SOURCE RECORDS

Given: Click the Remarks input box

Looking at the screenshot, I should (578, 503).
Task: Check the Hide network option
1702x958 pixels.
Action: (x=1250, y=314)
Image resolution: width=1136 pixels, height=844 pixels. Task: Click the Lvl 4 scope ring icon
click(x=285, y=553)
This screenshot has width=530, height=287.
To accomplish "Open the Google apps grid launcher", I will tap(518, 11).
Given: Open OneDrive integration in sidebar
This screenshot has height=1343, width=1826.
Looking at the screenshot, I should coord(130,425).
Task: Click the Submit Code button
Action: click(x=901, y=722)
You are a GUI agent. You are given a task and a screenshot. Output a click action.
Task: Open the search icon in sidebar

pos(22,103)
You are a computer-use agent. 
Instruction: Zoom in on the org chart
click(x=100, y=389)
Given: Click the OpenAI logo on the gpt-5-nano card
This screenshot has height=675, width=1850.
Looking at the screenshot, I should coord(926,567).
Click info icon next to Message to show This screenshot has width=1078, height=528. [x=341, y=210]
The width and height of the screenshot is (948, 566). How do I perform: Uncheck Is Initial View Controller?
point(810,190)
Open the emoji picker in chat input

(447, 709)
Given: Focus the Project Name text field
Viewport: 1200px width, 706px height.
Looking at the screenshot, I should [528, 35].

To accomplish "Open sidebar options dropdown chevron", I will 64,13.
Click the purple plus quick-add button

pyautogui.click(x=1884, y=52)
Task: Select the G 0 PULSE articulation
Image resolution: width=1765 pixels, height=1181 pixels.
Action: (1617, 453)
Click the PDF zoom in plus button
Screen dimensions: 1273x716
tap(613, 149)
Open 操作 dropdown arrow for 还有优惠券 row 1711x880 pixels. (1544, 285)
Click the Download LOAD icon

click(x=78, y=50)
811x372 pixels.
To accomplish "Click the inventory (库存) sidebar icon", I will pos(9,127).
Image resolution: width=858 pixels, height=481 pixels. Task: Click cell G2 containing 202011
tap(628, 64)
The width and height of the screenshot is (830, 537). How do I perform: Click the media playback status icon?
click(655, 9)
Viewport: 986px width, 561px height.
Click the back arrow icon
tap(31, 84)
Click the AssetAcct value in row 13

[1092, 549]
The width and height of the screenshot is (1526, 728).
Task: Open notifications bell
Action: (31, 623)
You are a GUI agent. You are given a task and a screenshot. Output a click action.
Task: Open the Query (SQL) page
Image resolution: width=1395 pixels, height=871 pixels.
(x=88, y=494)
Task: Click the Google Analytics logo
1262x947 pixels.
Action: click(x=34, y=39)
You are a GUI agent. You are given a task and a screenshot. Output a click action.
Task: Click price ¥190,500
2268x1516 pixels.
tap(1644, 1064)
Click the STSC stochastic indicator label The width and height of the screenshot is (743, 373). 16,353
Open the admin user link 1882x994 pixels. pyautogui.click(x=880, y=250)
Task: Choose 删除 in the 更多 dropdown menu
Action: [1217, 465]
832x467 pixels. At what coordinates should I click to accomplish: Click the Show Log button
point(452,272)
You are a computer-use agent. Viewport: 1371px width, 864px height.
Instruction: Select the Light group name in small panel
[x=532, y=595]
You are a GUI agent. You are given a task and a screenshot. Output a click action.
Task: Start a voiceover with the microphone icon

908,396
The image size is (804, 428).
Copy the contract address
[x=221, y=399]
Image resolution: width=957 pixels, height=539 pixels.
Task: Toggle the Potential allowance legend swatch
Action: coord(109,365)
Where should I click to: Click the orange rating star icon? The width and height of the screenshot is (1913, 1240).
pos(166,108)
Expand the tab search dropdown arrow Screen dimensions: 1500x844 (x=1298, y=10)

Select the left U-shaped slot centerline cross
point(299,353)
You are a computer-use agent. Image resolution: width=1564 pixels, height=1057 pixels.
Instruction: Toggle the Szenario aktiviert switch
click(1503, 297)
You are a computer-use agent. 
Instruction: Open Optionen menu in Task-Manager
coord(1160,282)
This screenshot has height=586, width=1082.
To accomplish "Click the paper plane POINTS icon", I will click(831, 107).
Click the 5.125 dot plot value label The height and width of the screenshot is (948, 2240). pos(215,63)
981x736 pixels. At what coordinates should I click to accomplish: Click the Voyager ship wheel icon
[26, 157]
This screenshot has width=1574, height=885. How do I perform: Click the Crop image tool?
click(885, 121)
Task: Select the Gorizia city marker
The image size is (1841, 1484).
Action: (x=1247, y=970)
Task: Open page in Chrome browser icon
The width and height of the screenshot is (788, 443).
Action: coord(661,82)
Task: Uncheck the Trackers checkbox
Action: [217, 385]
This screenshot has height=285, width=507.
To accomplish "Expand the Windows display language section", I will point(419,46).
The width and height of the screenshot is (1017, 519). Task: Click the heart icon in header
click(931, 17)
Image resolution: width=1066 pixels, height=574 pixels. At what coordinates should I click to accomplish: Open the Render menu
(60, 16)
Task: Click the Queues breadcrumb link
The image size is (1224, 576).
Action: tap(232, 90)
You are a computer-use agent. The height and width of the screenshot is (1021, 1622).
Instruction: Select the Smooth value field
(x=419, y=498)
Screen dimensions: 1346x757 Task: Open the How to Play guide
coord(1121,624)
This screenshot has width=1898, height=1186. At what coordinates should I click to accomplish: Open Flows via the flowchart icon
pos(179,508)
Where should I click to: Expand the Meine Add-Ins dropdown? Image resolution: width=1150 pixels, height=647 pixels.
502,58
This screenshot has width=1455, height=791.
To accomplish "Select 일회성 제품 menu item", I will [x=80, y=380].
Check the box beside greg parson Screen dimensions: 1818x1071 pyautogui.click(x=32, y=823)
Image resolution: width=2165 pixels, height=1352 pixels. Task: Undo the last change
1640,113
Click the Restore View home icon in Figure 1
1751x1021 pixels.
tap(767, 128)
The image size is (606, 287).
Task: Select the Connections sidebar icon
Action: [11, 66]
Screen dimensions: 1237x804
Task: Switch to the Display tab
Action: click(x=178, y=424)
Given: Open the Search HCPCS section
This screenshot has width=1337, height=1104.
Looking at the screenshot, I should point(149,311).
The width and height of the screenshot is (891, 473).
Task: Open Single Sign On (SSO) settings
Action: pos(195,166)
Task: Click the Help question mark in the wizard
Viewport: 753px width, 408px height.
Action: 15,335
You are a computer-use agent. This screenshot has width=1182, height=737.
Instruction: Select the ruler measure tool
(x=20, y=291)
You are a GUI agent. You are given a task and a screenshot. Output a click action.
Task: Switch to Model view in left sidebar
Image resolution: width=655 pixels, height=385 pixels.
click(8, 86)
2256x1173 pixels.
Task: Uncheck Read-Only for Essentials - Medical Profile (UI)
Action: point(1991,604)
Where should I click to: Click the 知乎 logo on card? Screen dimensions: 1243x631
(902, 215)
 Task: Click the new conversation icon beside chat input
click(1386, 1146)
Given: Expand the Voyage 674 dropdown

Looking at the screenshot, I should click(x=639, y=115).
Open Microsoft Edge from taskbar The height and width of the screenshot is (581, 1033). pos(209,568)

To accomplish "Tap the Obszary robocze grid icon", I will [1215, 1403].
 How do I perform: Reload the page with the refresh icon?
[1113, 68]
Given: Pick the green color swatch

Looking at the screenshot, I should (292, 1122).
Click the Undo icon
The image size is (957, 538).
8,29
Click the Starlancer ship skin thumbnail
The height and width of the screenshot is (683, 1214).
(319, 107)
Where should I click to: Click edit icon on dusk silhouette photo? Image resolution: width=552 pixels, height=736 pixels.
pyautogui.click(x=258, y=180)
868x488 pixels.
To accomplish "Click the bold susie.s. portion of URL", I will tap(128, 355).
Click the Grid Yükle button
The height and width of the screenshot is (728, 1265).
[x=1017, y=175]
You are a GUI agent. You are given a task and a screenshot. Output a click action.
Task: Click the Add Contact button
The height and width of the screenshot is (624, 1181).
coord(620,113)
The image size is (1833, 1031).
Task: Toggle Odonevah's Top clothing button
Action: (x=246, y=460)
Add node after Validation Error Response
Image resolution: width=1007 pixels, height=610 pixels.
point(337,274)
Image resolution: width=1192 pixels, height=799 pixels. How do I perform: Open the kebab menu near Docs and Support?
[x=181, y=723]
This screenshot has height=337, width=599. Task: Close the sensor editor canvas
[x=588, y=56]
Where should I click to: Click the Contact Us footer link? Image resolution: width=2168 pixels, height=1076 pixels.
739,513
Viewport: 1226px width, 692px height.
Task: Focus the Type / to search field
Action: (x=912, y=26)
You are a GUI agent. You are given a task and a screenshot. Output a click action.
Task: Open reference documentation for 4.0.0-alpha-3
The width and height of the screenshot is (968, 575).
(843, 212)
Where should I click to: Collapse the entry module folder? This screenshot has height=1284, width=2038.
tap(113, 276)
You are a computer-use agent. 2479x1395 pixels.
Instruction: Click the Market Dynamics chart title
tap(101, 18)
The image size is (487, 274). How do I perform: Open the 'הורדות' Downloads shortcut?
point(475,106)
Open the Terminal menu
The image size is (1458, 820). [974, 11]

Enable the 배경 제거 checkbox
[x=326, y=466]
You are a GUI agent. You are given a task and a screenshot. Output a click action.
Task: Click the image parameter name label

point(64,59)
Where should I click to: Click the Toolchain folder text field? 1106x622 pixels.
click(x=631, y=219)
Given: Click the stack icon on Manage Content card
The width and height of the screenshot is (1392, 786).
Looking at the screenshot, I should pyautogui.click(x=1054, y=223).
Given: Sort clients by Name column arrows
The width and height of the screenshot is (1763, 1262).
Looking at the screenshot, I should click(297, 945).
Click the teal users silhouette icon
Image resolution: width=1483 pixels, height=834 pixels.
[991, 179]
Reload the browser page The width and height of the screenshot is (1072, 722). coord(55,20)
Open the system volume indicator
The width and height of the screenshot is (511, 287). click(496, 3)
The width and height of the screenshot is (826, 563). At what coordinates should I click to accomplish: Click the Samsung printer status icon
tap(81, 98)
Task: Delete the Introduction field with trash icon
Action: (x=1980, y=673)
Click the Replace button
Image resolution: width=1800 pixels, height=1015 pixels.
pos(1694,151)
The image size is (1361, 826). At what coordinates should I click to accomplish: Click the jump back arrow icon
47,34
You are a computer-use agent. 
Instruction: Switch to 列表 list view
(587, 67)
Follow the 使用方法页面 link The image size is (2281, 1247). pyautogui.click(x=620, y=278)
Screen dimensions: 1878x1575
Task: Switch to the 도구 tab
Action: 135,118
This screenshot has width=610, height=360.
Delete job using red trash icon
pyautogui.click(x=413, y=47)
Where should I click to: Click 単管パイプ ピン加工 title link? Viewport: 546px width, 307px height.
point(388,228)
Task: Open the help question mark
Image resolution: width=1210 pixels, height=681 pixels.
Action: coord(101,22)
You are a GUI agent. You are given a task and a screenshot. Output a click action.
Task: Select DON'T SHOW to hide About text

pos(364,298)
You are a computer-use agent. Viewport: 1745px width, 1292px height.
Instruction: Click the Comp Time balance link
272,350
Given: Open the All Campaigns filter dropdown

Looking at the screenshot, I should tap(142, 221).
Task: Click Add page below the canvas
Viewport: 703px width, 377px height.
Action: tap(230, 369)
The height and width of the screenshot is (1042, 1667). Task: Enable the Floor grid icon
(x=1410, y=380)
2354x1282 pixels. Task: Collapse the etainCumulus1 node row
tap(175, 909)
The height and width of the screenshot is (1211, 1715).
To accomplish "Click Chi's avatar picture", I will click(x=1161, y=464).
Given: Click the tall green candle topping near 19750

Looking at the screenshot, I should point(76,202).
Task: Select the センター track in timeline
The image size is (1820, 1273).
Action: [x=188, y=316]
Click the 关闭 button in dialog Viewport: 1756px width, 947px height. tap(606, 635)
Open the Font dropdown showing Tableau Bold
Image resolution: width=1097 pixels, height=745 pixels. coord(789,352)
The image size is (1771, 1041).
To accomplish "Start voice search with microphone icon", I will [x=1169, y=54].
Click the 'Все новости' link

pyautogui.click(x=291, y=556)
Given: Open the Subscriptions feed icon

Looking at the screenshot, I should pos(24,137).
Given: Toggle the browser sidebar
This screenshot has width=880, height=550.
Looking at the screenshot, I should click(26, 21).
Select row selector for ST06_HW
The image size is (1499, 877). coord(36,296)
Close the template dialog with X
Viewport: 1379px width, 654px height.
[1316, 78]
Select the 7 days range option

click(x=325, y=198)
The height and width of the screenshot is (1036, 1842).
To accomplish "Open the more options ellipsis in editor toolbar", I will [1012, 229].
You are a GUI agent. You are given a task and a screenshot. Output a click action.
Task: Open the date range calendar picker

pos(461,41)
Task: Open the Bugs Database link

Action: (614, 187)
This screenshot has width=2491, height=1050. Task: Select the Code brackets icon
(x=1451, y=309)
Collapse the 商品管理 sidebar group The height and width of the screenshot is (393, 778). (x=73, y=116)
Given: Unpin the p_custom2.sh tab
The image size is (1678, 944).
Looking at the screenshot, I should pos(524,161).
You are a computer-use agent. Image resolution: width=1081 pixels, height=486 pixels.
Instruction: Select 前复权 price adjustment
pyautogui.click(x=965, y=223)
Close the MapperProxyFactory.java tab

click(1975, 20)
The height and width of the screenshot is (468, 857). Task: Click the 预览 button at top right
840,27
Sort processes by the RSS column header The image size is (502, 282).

WORK INSTRUCTIONS
Please copy all lines of the listing in which the string "question" occurs.

ANSWER SPACE
Task: Click the Help question mark in the wizard
Task: Open the help question mark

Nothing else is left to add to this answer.